Insbesondere bei Twitter ist D’Souza ein gnadenloser Selbstvermarkter. Auf seinem Profil finden sich neben Gleichsetzungen der angeblichen »feindlichen Brüder« Faschismus und Antifaschismus mit Katholiken und Protestanten sowie Schiiten und Sunniten die »Entzauberung« der »linken Ikone« Martin Heidegger als NSDAP-Mitglied und »lebenslanger Antisemit«, Vergleiche zwischen HJ und Antifa – und immer wieder die Aufforderung an seine Leser, Funktionäre der Demokraten und linke Journalisten mit Mem-Bildern (vgl. »Meme – kognitive Biowaffen«, Sezession 77) seines Buchs zu bombardieren.

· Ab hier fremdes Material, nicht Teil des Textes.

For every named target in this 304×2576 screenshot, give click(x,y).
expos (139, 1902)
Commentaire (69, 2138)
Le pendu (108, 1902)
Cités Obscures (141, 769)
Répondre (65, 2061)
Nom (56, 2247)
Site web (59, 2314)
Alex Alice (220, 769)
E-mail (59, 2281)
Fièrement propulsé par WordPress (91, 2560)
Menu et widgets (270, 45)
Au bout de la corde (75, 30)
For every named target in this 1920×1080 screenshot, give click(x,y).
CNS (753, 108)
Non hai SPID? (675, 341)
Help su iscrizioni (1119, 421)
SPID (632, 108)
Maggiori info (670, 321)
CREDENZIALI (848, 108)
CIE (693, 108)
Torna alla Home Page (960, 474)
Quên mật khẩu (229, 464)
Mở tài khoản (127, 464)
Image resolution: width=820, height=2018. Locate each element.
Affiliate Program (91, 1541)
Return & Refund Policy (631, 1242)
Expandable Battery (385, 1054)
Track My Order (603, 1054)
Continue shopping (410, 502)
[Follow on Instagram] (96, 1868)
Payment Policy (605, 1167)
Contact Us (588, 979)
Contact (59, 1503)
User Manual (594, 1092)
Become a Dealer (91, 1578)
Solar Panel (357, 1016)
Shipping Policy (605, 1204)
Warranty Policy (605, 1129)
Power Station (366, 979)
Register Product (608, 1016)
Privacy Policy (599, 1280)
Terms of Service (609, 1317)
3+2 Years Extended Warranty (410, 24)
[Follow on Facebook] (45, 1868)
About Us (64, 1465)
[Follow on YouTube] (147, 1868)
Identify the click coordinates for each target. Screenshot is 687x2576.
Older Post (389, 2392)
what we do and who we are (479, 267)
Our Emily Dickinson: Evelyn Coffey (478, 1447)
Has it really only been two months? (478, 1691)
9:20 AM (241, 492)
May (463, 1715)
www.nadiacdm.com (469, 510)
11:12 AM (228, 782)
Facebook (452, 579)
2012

Nicht nur appelliert D’Souza damit an den Nachhall der aus einer Vielzahl von Internetforen entsprungenen digitalen Trump-Propagandakampagne, sondern bedient sich bereits seit zwei Jahren (»Mit Hillary’s America habe ich den Demokraten ihren Rassismusvorwurf aus der Hand geschlagen, und jetzt ist der Faschismusvorwurf dran!«) in todernster Weise einer eristischen Dialektik, die zu Wahlkampfzeiten in ein eigenes ironisches Mem gegossen wurde: »DR3«, kurz für »the Democrats are the real racists«. Dieses an das »Selber, selber!« zankender Kinder erinnernde »Argument« wurde bereits in den 1990ern von Rush Limbaugh geprägt, einem rechtskonservativen Radiomoderator und Reagan-Anhänger, der nach Abschaffung der Fairness Doctrine, die US-Radiosender zu politischer Ausgewogenheit verpflichtete, ab 1987 einen kometenhaften Aufstieg als medialer Rechtspopulist avant la lettre erlebte.